*Task data*
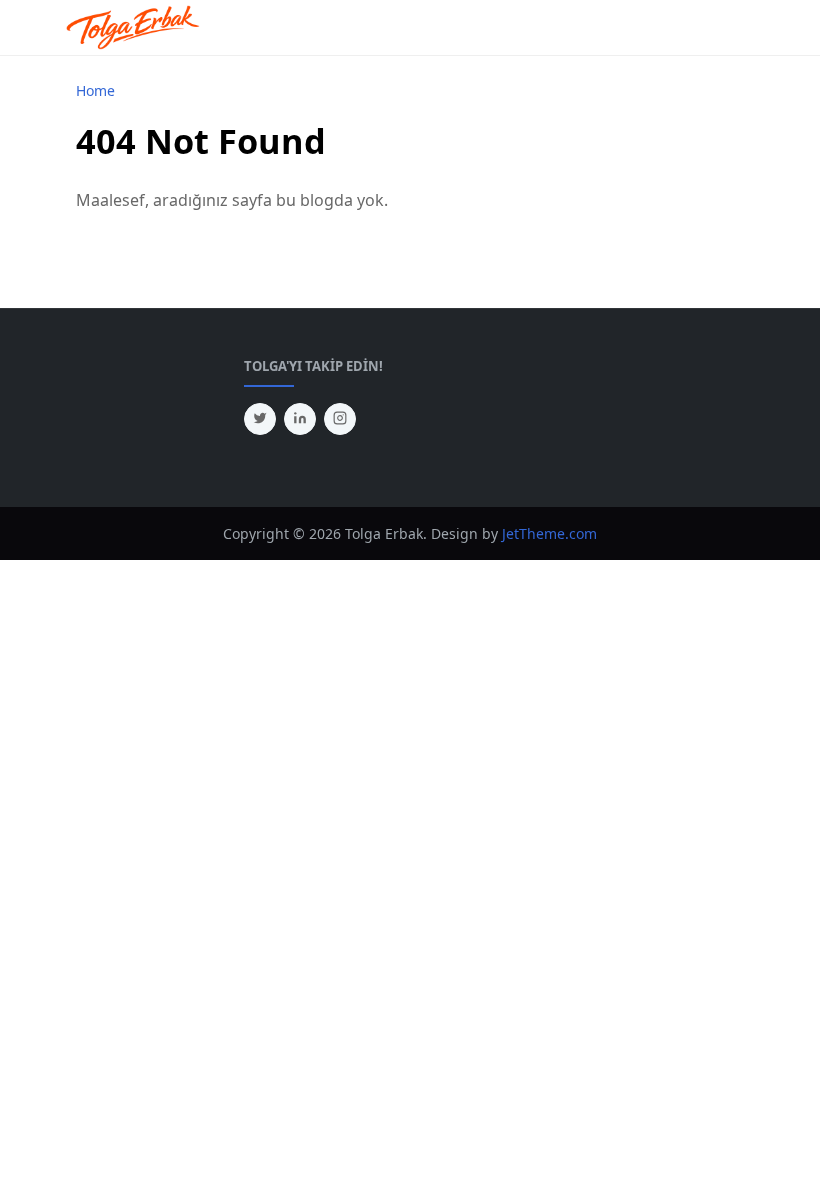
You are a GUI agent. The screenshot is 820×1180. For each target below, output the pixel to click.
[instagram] (340, 419)
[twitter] (260, 419)
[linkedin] (300, 419)
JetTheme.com (549, 533)
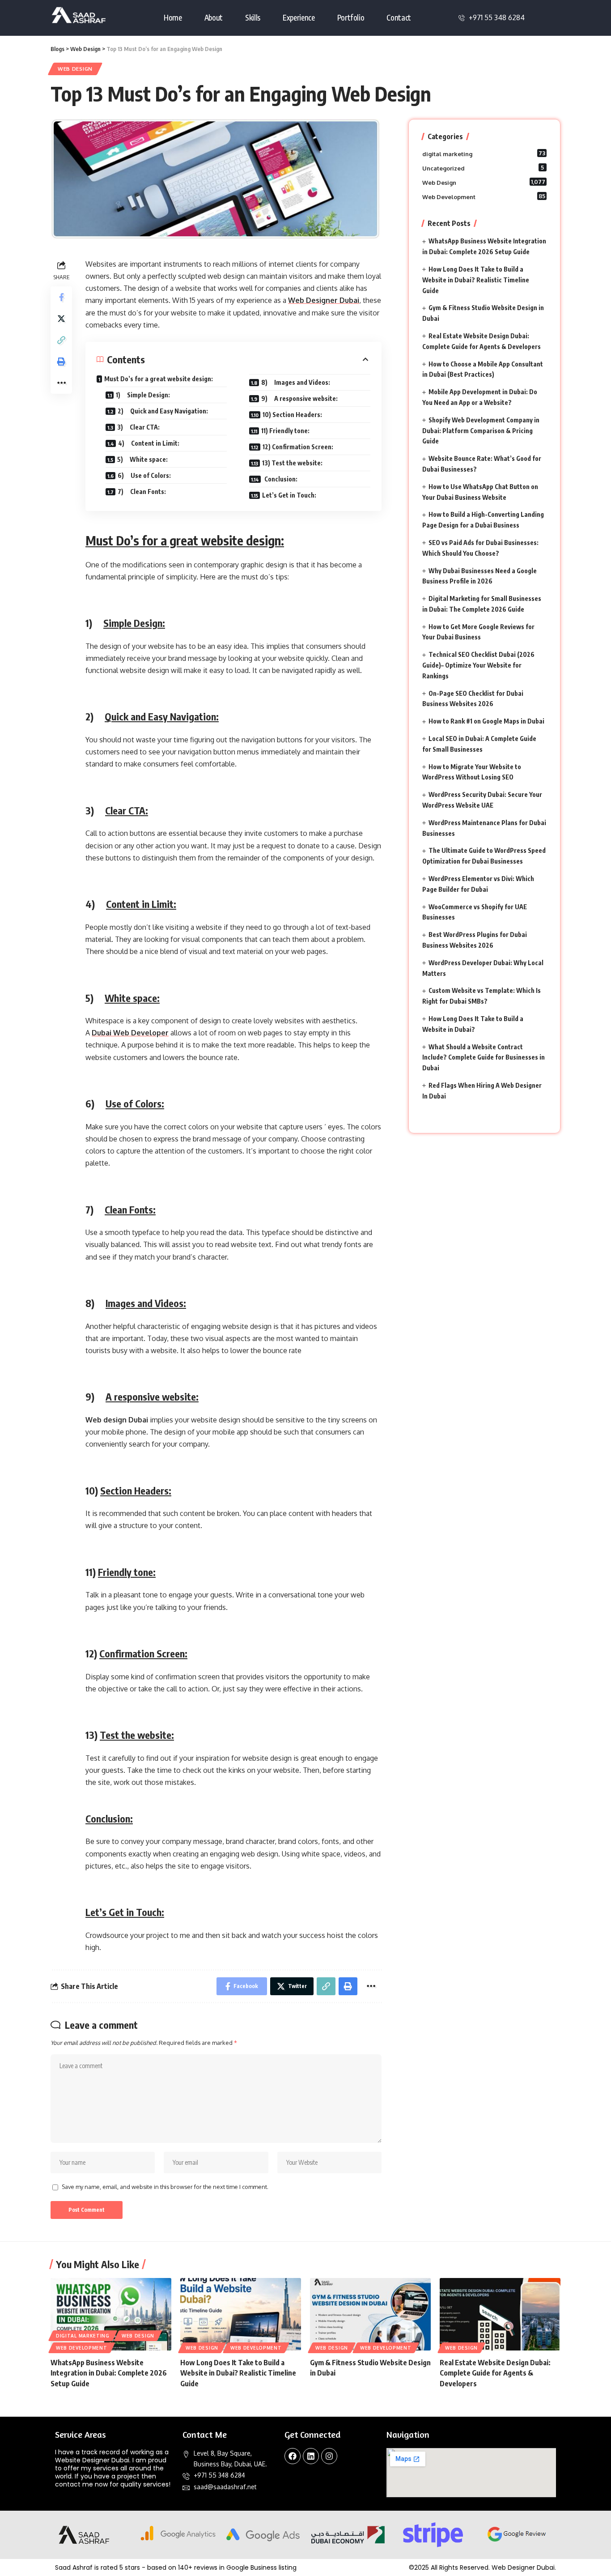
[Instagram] (329, 2456)
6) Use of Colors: (144, 475)
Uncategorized (483, 168)
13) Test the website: (292, 463)
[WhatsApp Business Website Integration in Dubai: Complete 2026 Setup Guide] (111, 2314)
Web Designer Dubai (323, 300)
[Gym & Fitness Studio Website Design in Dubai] (370, 2314)
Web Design (75, 68)
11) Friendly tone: (285, 430)
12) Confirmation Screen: (298, 447)
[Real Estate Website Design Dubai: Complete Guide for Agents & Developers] (500, 2314)
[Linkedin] (311, 2456)
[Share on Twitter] (61, 318)
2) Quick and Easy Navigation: (163, 411)
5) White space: (142, 459)
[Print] (61, 361)
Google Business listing (261, 2567)
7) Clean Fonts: (142, 491)
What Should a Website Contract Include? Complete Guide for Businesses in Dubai (483, 1057)
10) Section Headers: (292, 414)
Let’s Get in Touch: (289, 495)
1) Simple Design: (143, 395)
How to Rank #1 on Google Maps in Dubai (486, 721)
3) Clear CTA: (138, 427)
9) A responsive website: (299, 398)
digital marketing (483, 153)
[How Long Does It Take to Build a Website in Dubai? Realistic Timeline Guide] (240, 2314)
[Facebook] (292, 2456)
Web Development (483, 196)
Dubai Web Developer (130, 1032)
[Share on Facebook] (61, 297)
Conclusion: (280, 479)
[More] (61, 383)
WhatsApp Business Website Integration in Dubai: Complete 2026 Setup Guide (109, 2373)
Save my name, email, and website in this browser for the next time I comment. (165, 2186)
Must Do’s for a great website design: (158, 379)
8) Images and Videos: (295, 382)
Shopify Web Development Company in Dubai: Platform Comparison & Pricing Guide (480, 430)
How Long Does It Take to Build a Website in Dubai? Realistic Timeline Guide (475, 279)
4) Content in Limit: (148, 443)
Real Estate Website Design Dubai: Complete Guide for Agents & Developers (495, 2373)
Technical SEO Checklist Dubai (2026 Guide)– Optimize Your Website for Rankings (478, 665)
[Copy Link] (61, 340)
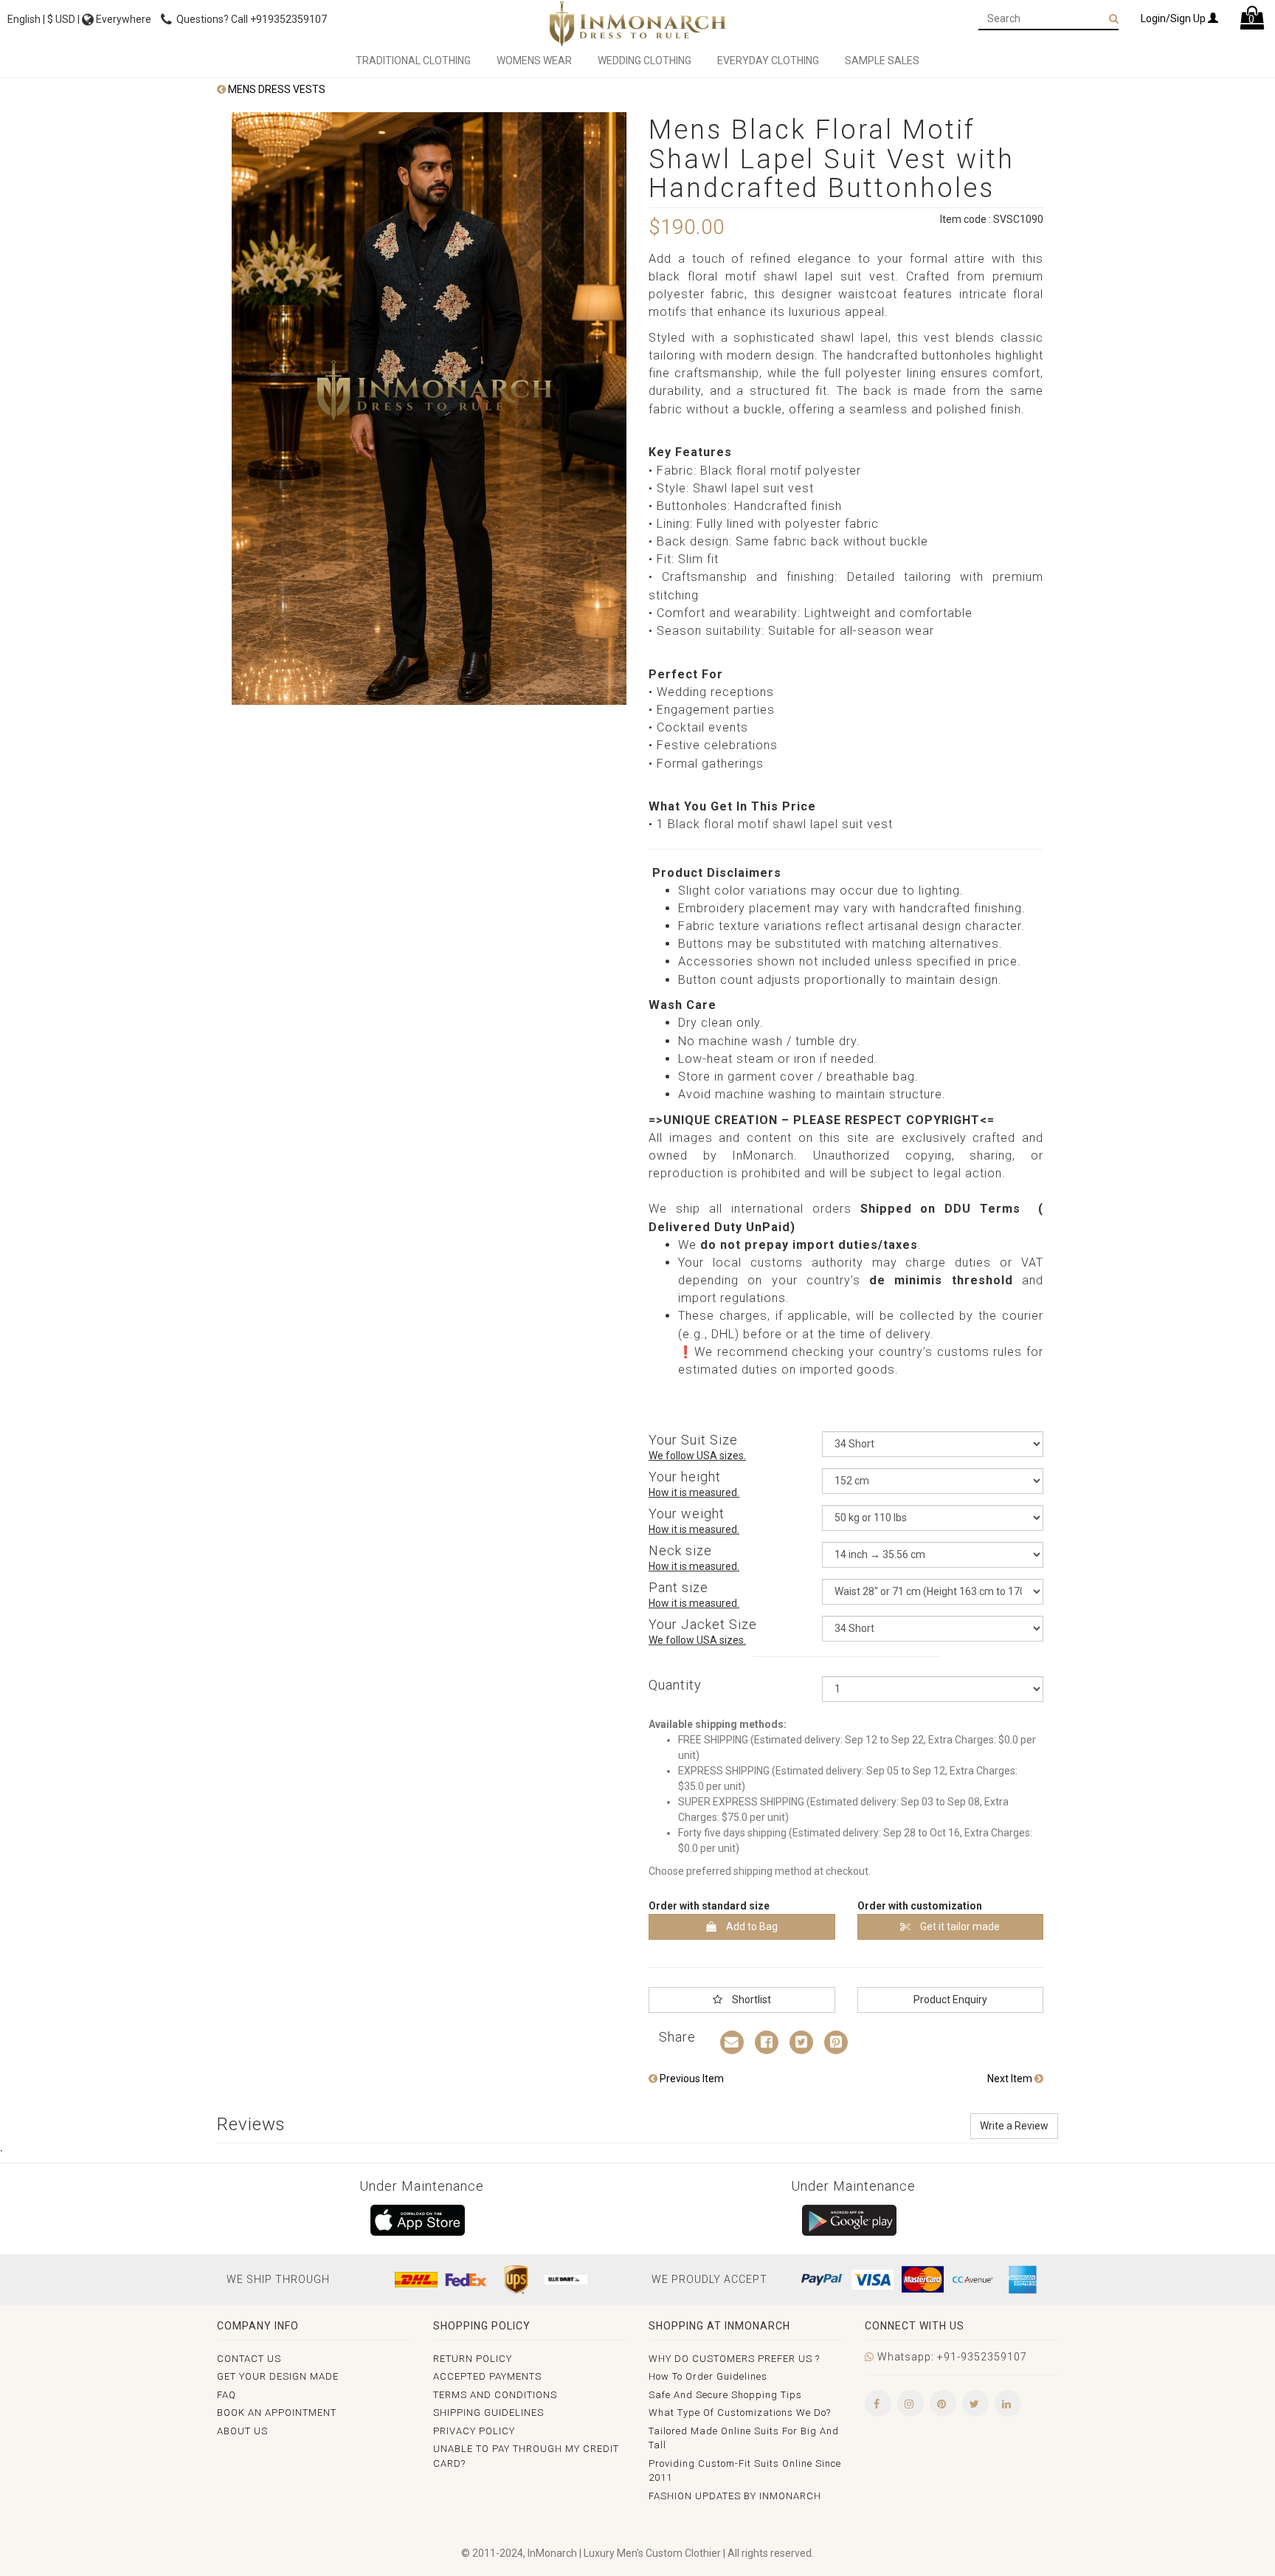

*Work to be completed*
Where images occur in the data above, leave them out and repeat everything else exactly.

*Solution*
You are a GUI agent. The screenshot is 820×1180. For each target below, output the pixel to click.
[instagram] (340, 419)
[twitter] (260, 419)
[linkedin] (300, 419)
JetTheme.com (549, 533)
[Instagram] (329, 2456)
6) Use of Colors: (144, 475)
Uncategorized (483, 168)
13) Test the website: (292, 463)
[WhatsApp Business Website Integration in Dubai: Complete 2026 Setup Guide] (111, 2314)
Web Designer Dubai (323, 300)
[Gym & Fitness Studio Website Design in Dubai] (370, 2314)
Web Design (75, 68)
11) Friendly tone: (285, 430)
12) Confirmation Screen: (298, 447)
[Real Estate Website Design Dubai: Complete Guide for Agents & Developers] (500, 2314)
[Linkedin] (311, 2456)
[Share on Twitter] (61, 318)
2) Quick and Easy Navigation: (163, 411)
5) White space: (142, 459)
[Print] (61, 361)
Google Business listing (261, 2567)
7) Clean Fonts: (142, 491)
What Should a Website Contract Include? Complete Guide for Businesses in Dubai (483, 1057)
10) Section Headers: (292, 414)
Let’s Get in Touch: (289, 495)
1) Simple Design: (143, 395)
How to Rank #1 on Google Maps in Dubai (486, 721)
3) Clear CTA: (138, 427)
9) A responsive website: (299, 398)
digital marketing (483, 153)
[How Long Does It Take to Build a Website in Dubai? Realistic Timeline Guide] (240, 2314)
[Facebook] (292, 2456)
Web Development (483, 196)
Dubai Web Developer (130, 1032)
[Share on Facebook] (61, 297)
Conclusion: (280, 479)
[More] (61, 383)
WhatsApp Business Website Integration in Dubai: Complete 2026 Setup Guide (109, 2373)
Save my name, email, and website in this browser for the next time I comment. (165, 2186)
Must Do’s for a great website design: (158, 379)
8) Images and Videos: (295, 382)
Shopify Web Development Company in Dubai: Platform Comparison & Pricing Guide (480, 430)
How Long Does It Take to Build a Website in Dubai? Realistic Timeline Guide (475, 279)
4) Content in Limit: (148, 443)
Real Estate Website Design Dubai: Complete Guide for Agents & Developers (495, 2373)
Technical SEO Checklist Dubai (2026 Guide)– Optimize Your Website for Rankings (478, 665)
[Copy Link] (61, 340)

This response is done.